#### Exercise directions:
Copy the listing word for word, from the line containing "Viewport: 1024px width, 576px" down to the line containing "click(x=914, y=520)", including both of those lines.

#### Records:

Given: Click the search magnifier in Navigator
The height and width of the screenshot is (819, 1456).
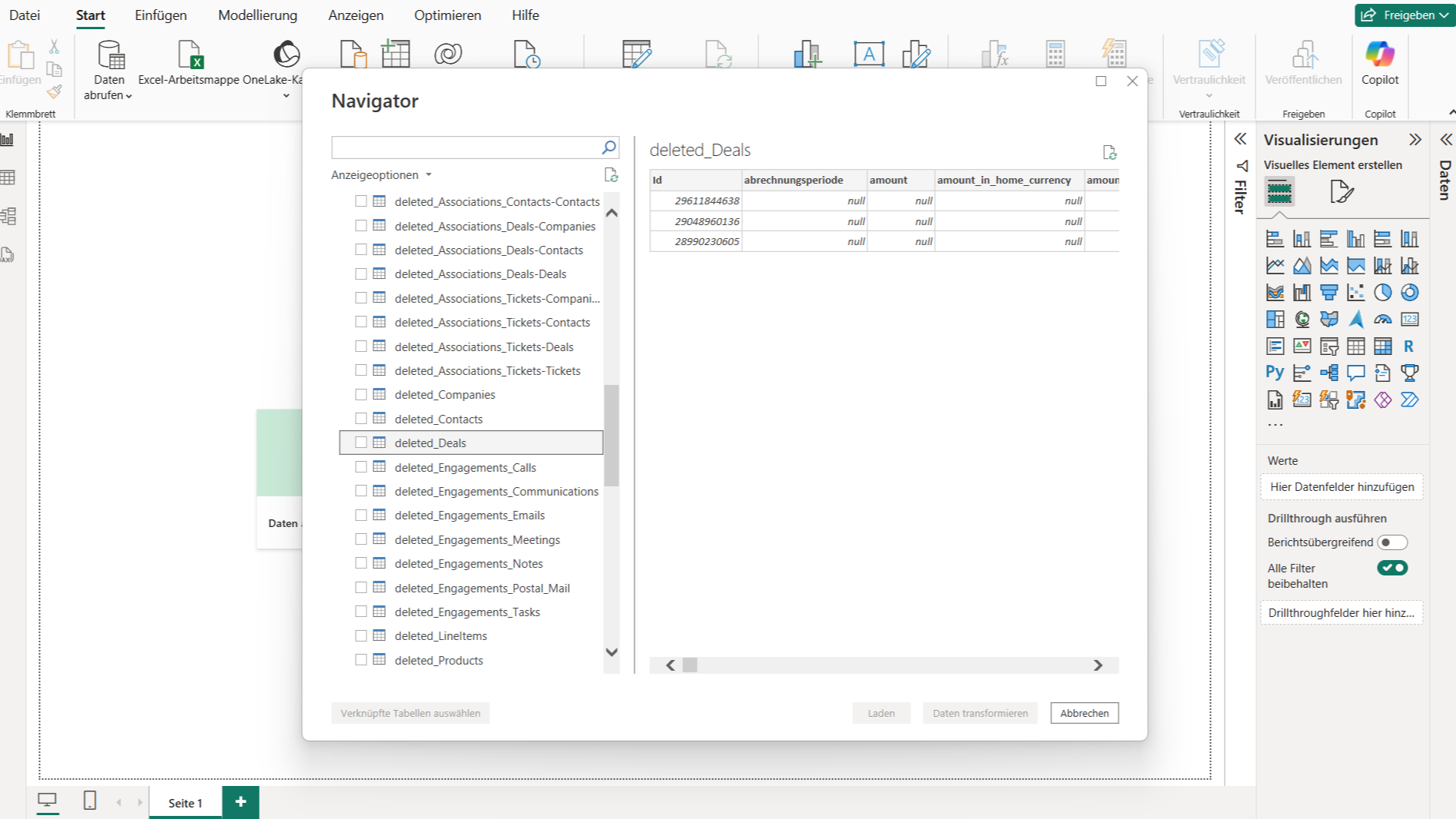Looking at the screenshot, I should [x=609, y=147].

---

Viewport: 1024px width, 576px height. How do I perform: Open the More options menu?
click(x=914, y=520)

#### Answer to this problem:
Viewport: 1024px width, 576px height. How do I perform: Open the More options menu?
click(x=914, y=520)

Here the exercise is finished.